Mahawan menjelaskan bahwa kesalahan mendasar ini terjadi karena kedua bidang ilmu tersebut berangkat dari paradigma ilmiah yang berbeda, baik secara ontologis (hakikat), epistemologis (cara memperoleh ilmu), maupun aksiologis (nilai).
"Ilmu Lingkungan berakar kuat pada sustainability science dan general system theory yang bersifat integratif dan interdisipliner," ujar Mahawan. Ia menambahkan, fokus ilmu ini adalah memahami, menjaga, dan memulihkan keharmonisan antara sistem penyangga kehidupan Bumi (earth life-support systems) dan lingkup budaya manusia (human culture sphere) dalam satu kesatuan ekosistem.
Beda Paradigma: Ekosentris vs. Antroposentris
Mahawan Karuniasa menegaskan bahwa paradigma Ilmu Lingkungan adalah ekosentris, bahkan lebih luas lagi, yakni earth centered dan sistemik, menempatkan manusia sebagai bagian dari sistem kehidupan yang lebih besar.

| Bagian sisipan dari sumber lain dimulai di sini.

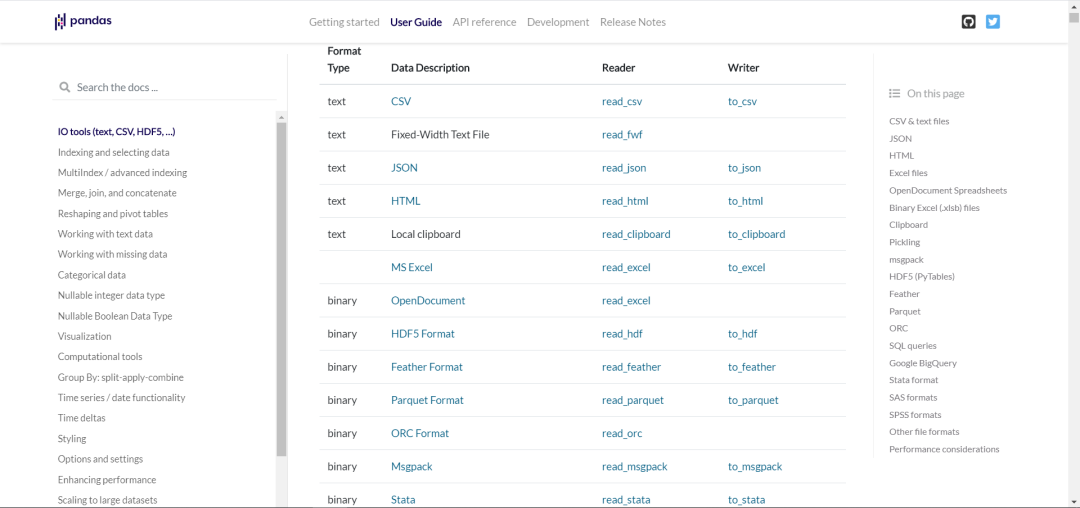Screen dimensions: 1080x508
Task: Click the search magnifier icon
Action: tap(65, 87)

"Sebaliknya, Pembangunan Berkelanjutan adalah turunan dari teori pembangunan yang bersifat normatif dan aplikatif. Paradigma ini masih antroposentris, di mana manusia menjadi subjek yang mengelola alam demi keberlanjutan proses pembangunan ekonomi dan sosial," jelasnya.

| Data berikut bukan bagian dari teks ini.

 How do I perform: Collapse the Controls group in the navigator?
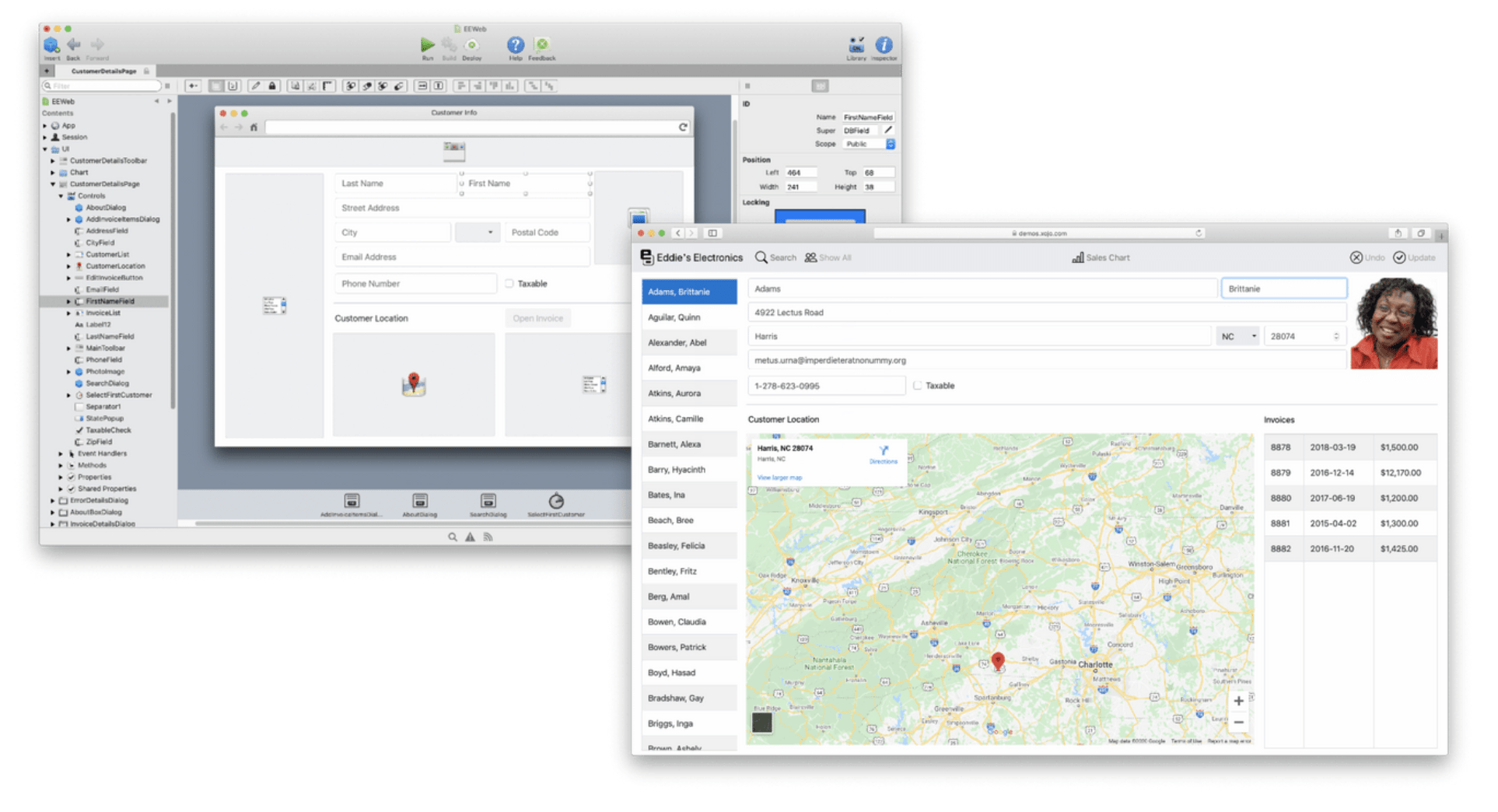pos(60,195)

Menurutnya, Ilmu Lingkungan menggunakan basis analisis dan sintesis ilmiah yang mencakup interaksi energi, materi, informasi, hingga nilai-nilai keberlanjutan. Sementara Pembangunan Berkelanjutan lebih berorientasi pada kebijakan, tata kelola, dan inovasi teknologi untuk pembangunan.

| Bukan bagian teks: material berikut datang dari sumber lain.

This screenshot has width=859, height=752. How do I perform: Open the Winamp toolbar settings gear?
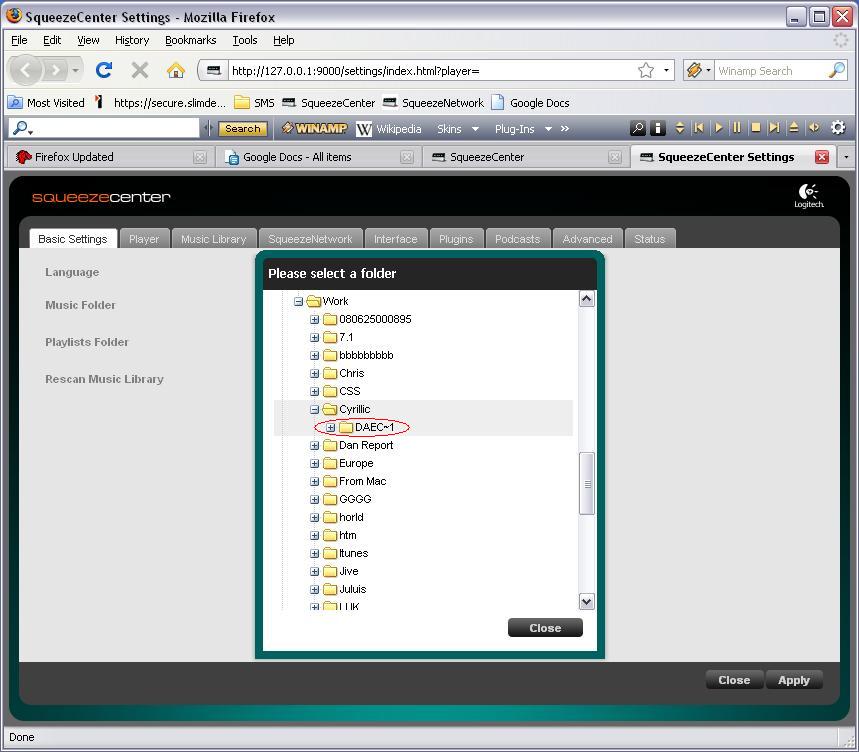tap(838, 128)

Reduksi Ilmiah dan Subordinasi Konseptual
Ketika Ilmu Lingkungan diposisikan dalam kerangka Pembangunan Berkelanjutan, Mahawan menyebutkan terjadi reduksi ilmiah yang signifikan.
"Pendekatan sistemik dan ilmiah terhadap keberlanjutan akan tereduksi menjadi sekadar instrumen kebijakan pembangunan," katanya.
Reduksi ini mengakibatkan studi Ilmu Lingkungan kehilangan otonomi ilmiahnya dan bergeser dari upaya menjaga keseimbangan sistem kehidupan menjadi terfokus pada rasionalitas pembangunan yang sering kali menilai alam berdasarkan nilai ekonomi dan utilitas manusia semata.
"Hal ini bukan hanya menyalahi hakikat sustainability science, tetapi juga menghambat lahirnya inovasi ilmiah dan kebijakan berbasis ekologi yang utuh," tegas Mahawan.
Oleh karena itu, secara substansial, Mahawan Karuniasa menyimpulkan bahwa menempatkan Ilmu Lingkungan di bawah payung Pembangunan Berkelanjutan bukanlah bentuk integrasi yang ideal, melainkan subordinasi konseptual yang mereduksi peran vital ilmu lingkungan sebagai sains penjaga keberlanjutan kehidupan Bumi.